«No ai test per l’università: medici assunti dagli ospedali»

Eliminare il numero chiuso al test di medicina, assumere i medici in ospedale senza concorso. E cambiare le regole anche per le nomine dei direttori generali, svincolandoli totalmente dalla politica. Ecco le proposte di Renato Botti, presidente di Confindustria Lombardia Sanità e Servizi, per migliorare il livello della qualità in corsia.
Una gestione «aziendale» per superare i problemi tipici del settore pubblico. A cominciare dai concorsi per selezionare i medici. «Ogni ospedale pubblico - sostiene Botti, che è anche direttore generale della Fondazione centro San Raffaele - dovrebbe poter assumere direttamente, senza concorso, il medico che ritiene più adatto al ruolo da ricoprire. Con i concorsi aumenta il rischio che si generino distorsioni nella scelta».
L’assunzione diretta, in sostanza, eviterebbe «decisioni pilotate» e supererebbe tutti gli effetti collaterali del metodo in uso. È in ballo una riforma per togliere potere ai direttori generali nella selezione. «Ma questo - sostiene Botti - sarebbe solo un palliativo. Il problema di fondo è che si parla sempre di procedure legate ai processi e non ai risultati. La qualità dei medici invece è misurabile».
Altro tema scottante degli ultimi tempi: i concorsi per accedere alle facoltà di medicina. «Basta con questa storia del numero chiuso» propone Botti -. È un delitto. Limita le possibilità di accesso alla professione». Il presidente di Confindustria Sanità suggerisce di seguire l’esempio di altri paesi europei dove non si impone un numero prestabilito di matricole ma dove la selezione degli aspiranti medici avviene nel corso del primo biennio di studi. «Almeno così - sostiene - si può verificare la vera predisposizione dei giovani ad esercitare la professione. Oggi invece tanti di quelli che superano il test magari ci impiegano molti più anni del dovuto per laurearsi o cambiano sede della facoltà. Anche senza numero chiuso ci sarebbero delle criticità, ma sono sicuro che aumenterebbe la qualità».
Il numero chiuso sembra aver fatto il suo tempo. Serviva, anni fa, per limitare il numero dei medici in eccesso rispetto alla popolazione. Ma ora il problema è esattamente l’opposto, soprattutto in certe categorie, dai pediatri agli anestesisti: i «vecchi» vanno in pensione ma non vengono sostituti da un numero sufficiente di nuove leve.

Righe di dati salvate:
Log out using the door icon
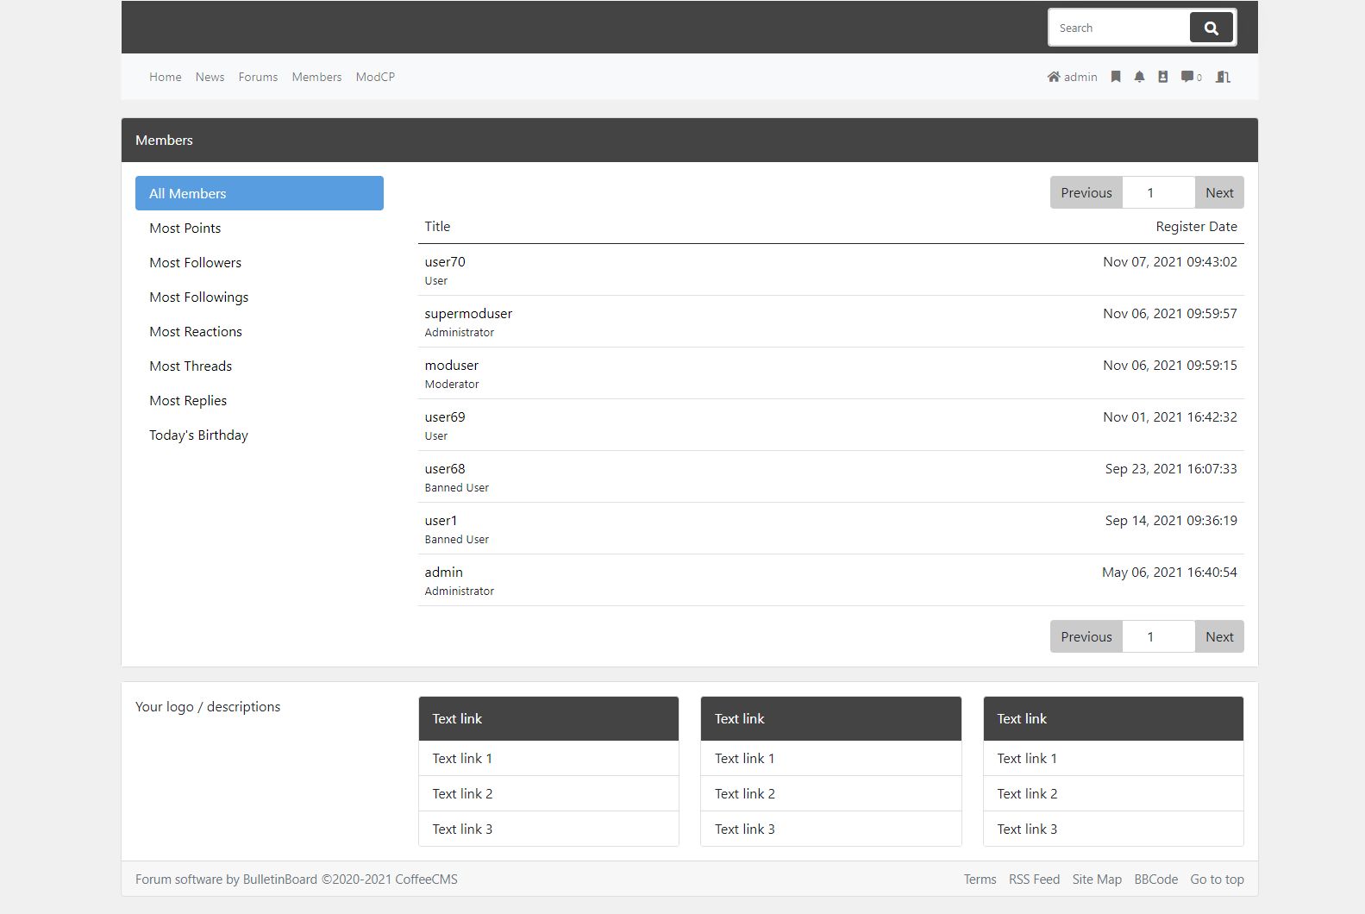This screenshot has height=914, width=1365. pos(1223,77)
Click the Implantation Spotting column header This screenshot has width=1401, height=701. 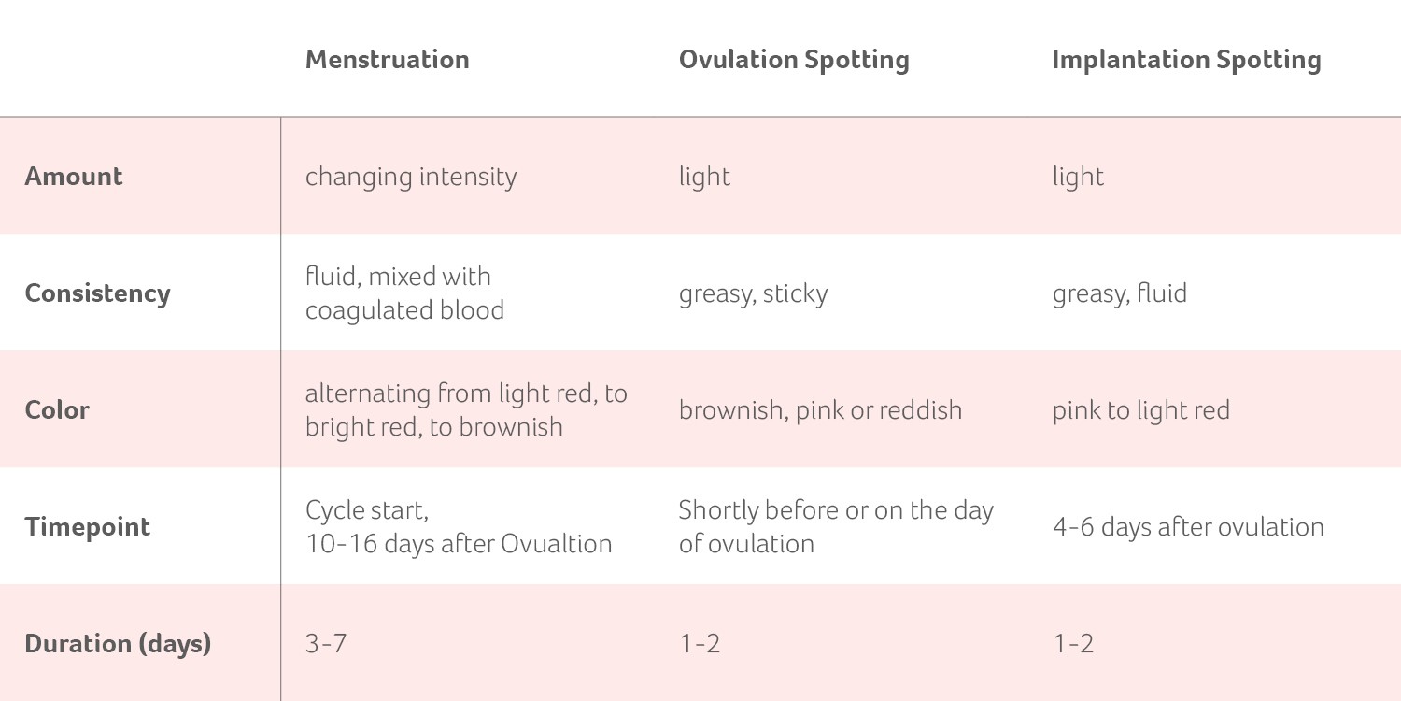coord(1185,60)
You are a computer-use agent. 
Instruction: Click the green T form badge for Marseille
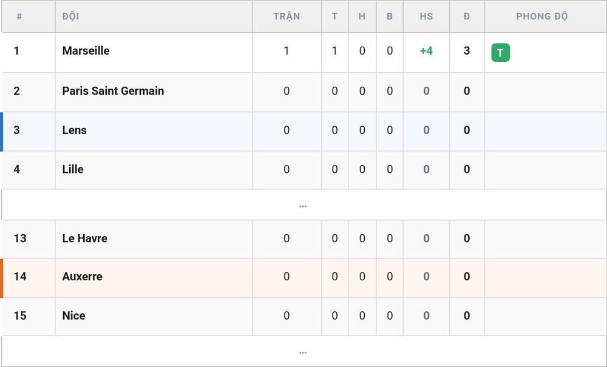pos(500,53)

CONSEGNE:
A. Elencate tutte le proposte di Renato Botti presentate nel paragrafo introduttivo dell'articolo sul numero chiuso e sui concorsi.
B. Rispondete in base all'articolo sul numero chiuso e sui concorsi:
(i) Quale incarico ricopre Botti oltre alla presidenza di Confindustria Lombardia Sanità e Servizi?
(ii) In quale fase avviene la selezione degli aspiranti medici nei paesi europei indicati come esempio?
(iii) A che cosa serviva, anni fa, il numero chiuso?
C. Citate il passo dell'articolo sul numero chiuso e sui concorsi da "Il numero chiuso sembra" a "di nuove leve.".
Le righe di dati non hanno alcun ruolo in questo lavoro.

SOLUZIONI DEGLI ESERCIZI:
A.
- Eliminare il numero chiuso al test di medicina.
- Assumere i medici in ospedale senza concorso.
- Cambiare le regole per le nomine dei direttori generali, svincolandoli totalmente dalla politica.

B.
(i) È direttore generale della Fondazione centro San Raffaele.
(ii) Nel corso del primo biennio di studi.
(iii) A limitare il numero dei medici in eccesso rispetto alla popolazione.

C.
Il numero chiuso sembra aver fatto il suo tempo. Serviva, anni fa, per limitare il numero dei medici in eccesso rispetto alla popolazione. Ma ora il problema è esattamente l’opposto, soprattutto in certe categorie, dai pediatri agli anestesisti: i «vecchi» vanno in pensione ma non vengono sostituti da un numero sufficiente di nuove leve.